Em resposta a questionamentos feitos pelo MPF durante a investigação, os Correios informaram a quantidade desse tipo de ocorrências no período de 2014 a 2017 no estado de Minas Gerais: naquele ano, houve 14.174 extravios; em 2015, 21.632; em 2016, 15.466 e em 2017, 11.114.
“Quando você posta um produto, seja ele de qualquer natureza, o que se espera legitimamente é que os Correios cumpram seu dever de entregar essa postagem em segurança. Assim, tanto o destinatário quanto o remetente devem receber serviço adequado e caso não recebam, abre-se a possibilidade de serem indenizados se comprovarem prejuízo. E isso, independentemente de essa postagem ter sido feita no país ou no exterior. No caso, inclusive, a falha no serviço ocorreu em território nacional.
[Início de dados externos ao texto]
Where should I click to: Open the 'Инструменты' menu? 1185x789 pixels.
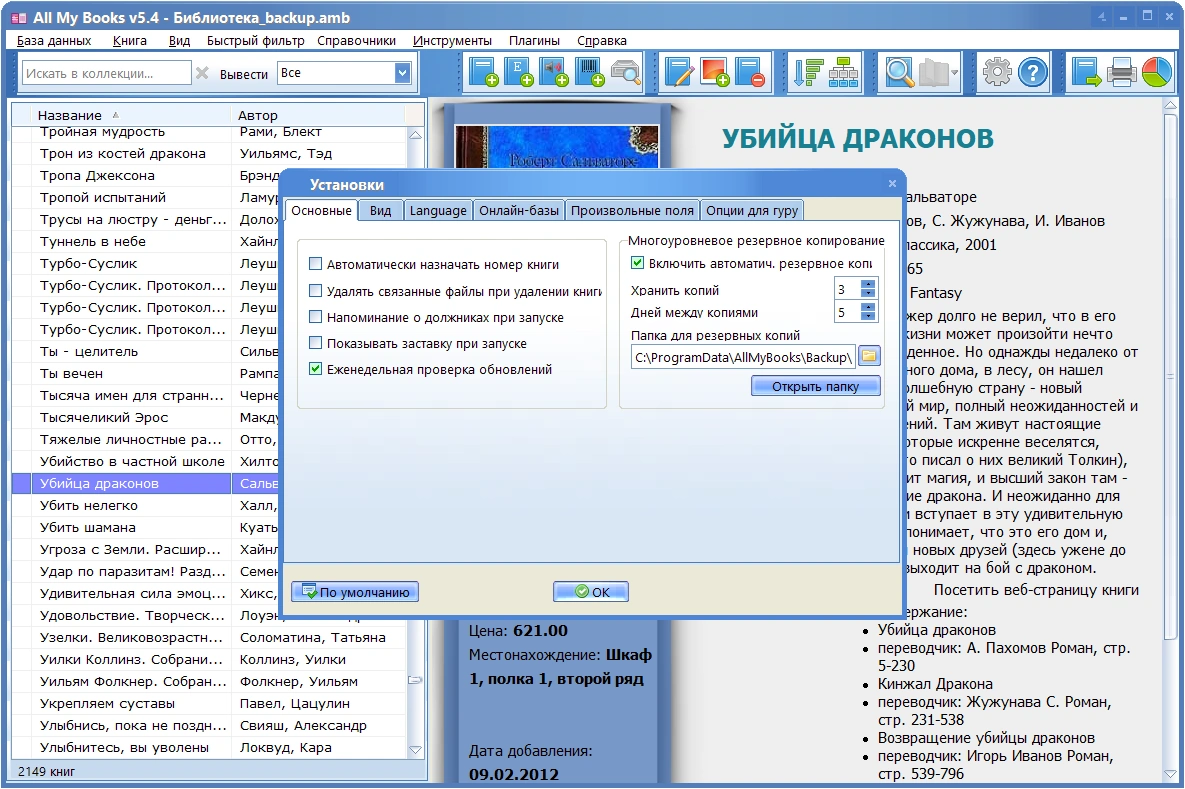point(453,41)
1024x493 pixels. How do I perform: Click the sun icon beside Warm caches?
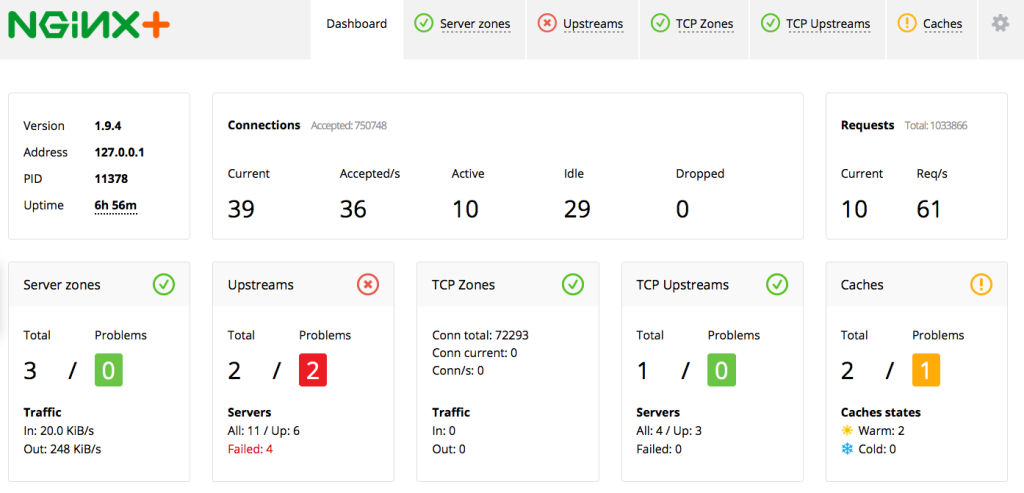[x=847, y=430]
Porque, então, só o remetente, no exterior, seria indenizado?”, questiona Fernando Martins.
Pedidos – O MPF pediu que a Justiça Federal declare a responsabilidade dos Correios em caso de má prestação dos serviços, incluído o extravio de mercadorias ou objetos, de modo que tanto o remetente quanto o destinatário possam ser beneficiários de possível indenização, caso comprovem, no caso concreto, qualquer tipo de prejuízo ou dano advindo dessa falha.
Foi pedida também a condenação da empresa pública por danos morais coletivos no valor de R$ 2.496.745,00, que corresponde a 0,1% do lucro bruto da EBC consolidado em 31.12.2018.